* _TEXTE FOURNI_:
Il est même certains vœux excellens de ce parti, que nous regrettons de ne pas voir reproduits par des groupes du centre, et que nous voudrions surtout voir passer, de la catégorie des vœux stériles, dans celle des projets de loi en chair et en os : telle est la gratuité de la justice. La gratuité de la justice est aussi nécessaire que celle de l’instruction ; la justice est la première fonction, le premier devoir d’un État. Les sociétés les plus rudimentaires, qui n’ont presque aucun autre organisme, celles du moyen âge primitif, celles des peuples barbares d’à présent, avaient ou ont des juges, sujets à se tromper, comme les nôtres, mais dont les arrêts ne coûtent rien ; tandis que la réforme de notre code de procédure, depuis trente ans à l’étude, n’aboutit pas.

* _MATÉRIEL FOURNI_:
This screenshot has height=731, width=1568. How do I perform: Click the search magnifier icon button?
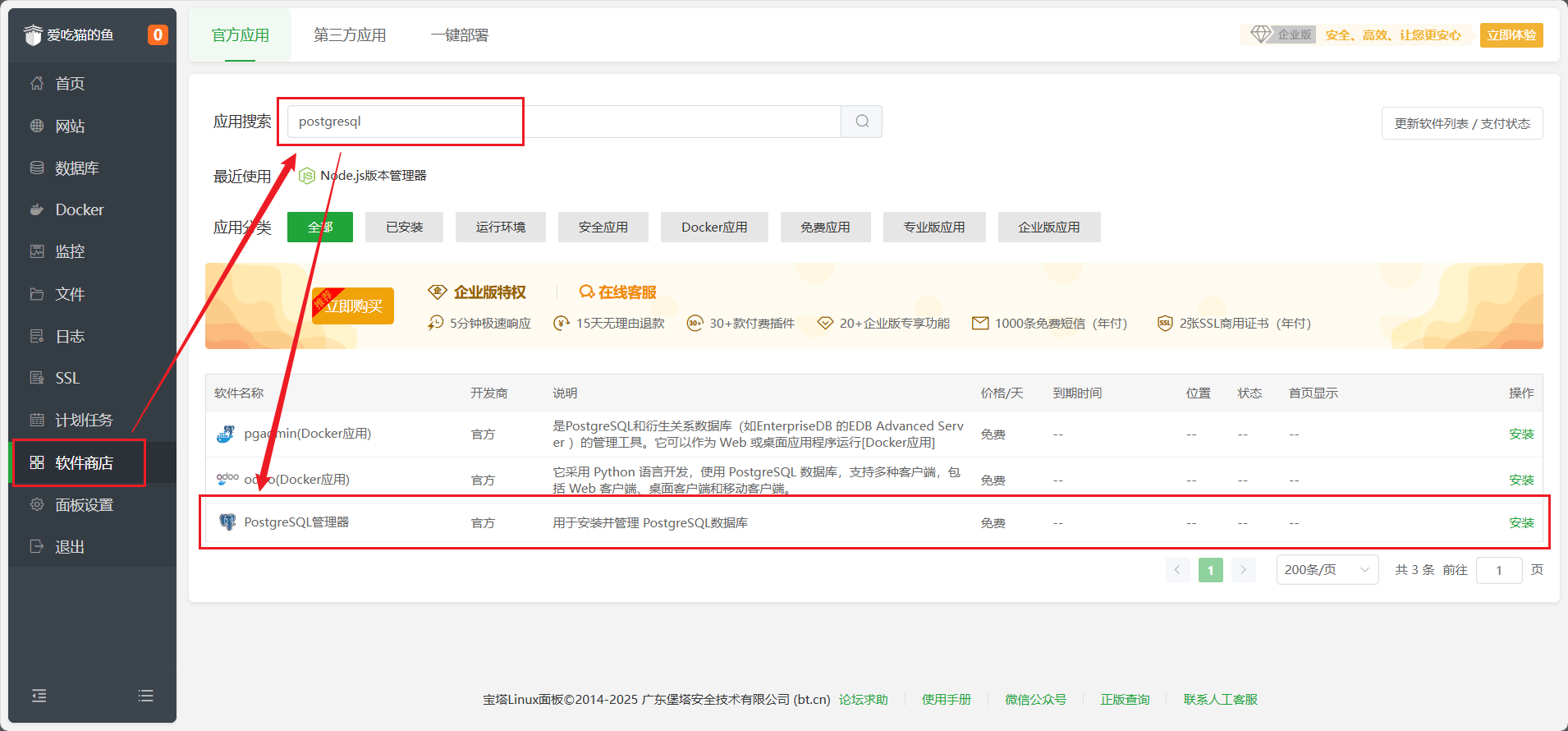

* _CONSIGNES_:
1/ Selon le texte sur la gratuité de la justice, depuis combien de temps la réforme du code de procédure est-elle à l'étude ?
2/ Prolongez le texte sur la gratuité de la justice après sa dernière phrase.
Le matériel n'a aucun rôle dans ce travail.

* _RÉPONSES ATTENDUES_:
1/ Depuis trente ans.

2/
Ce n’est pas d’ailleurs sur le parti radical que nous devrons compter pour la voir réussir ; car tout porte à croire que le groupe dont MM. Barodet, Pelletan, Pichon et Clemenceau sont les leaders n’est pas appelé à réaliser, le 20 courant, de brillans bénéfices. Il pourrait bien avoir, sans qu’il y ait de comparaison à établir entre les deux opinions, le même sort que les progressistes d’Allemagne il y a deux mois, écrasés par les défections de leur aile droite et de leur aile gauche. De ce dernier côté de l’horizon, nos radicaux voient surgir les purs socialistes-collectivistes, ceux qui étaient hier pour la suppression immédiate et complète de la propriété individuelle, aussi bien à la ville qu’à la campagne, et pour l’abolition de l’idée de patrie. C’est le « parti ouvrier, » comme on dit aujourd’hui, de même que, sous le ministère Villèle, on disait le « parti prêtre. »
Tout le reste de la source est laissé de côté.